Although the phrase “ghost imaging” might sound like it involves photographing phantoms it is in fact a method of physical imaging otherwise I would be unlikely to write about it now. The basic concept is that an object can be photographed without the beam of particles that produce the photograph directly interacting with the object. To do this one beam of photons is sent to a high resolution multi pixel detector. The other beam of photons, split off from the same source, is aimed at the object being photographed behind which there is a single pixel plate detector known as a bucket. Thinking one pixel at a time makes it simpler to understand. If both the multi pixel and the bucket receive a signal at a particular pixel (and the corresponding location on the plate) then neither photon was blocked so the object was not covering this pixel.
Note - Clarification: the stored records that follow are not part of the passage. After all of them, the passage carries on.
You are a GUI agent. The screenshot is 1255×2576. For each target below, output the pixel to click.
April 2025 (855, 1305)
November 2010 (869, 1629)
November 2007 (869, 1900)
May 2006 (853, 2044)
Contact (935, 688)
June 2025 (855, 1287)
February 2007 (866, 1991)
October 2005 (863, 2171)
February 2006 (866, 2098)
If the bucket receives no photons in a particular pixel coordinat then the object obscures this location and so an image can be formed despite the multi pixel photons never getting blocked. Since this is a quantum phenomenon it is not quite as simple as this and complex light distributions are actually used rather than single pixel illumination. What relation this has to quantum entanglement is still up for debate.

It has also been recently proven that this imaging techniques works with massive particles as well as photons. By getting two Bose-Einstein condensates and smashing them together correlated pairs of slow moving helium atoms were created which were then used to produce the same ghost images of objects. Although this may be impractical as an imaging technique it is still some very valuable information. This research can be developed to try and prove quantum entanglement and Bell’s inequality in relation to atoms rather than photons.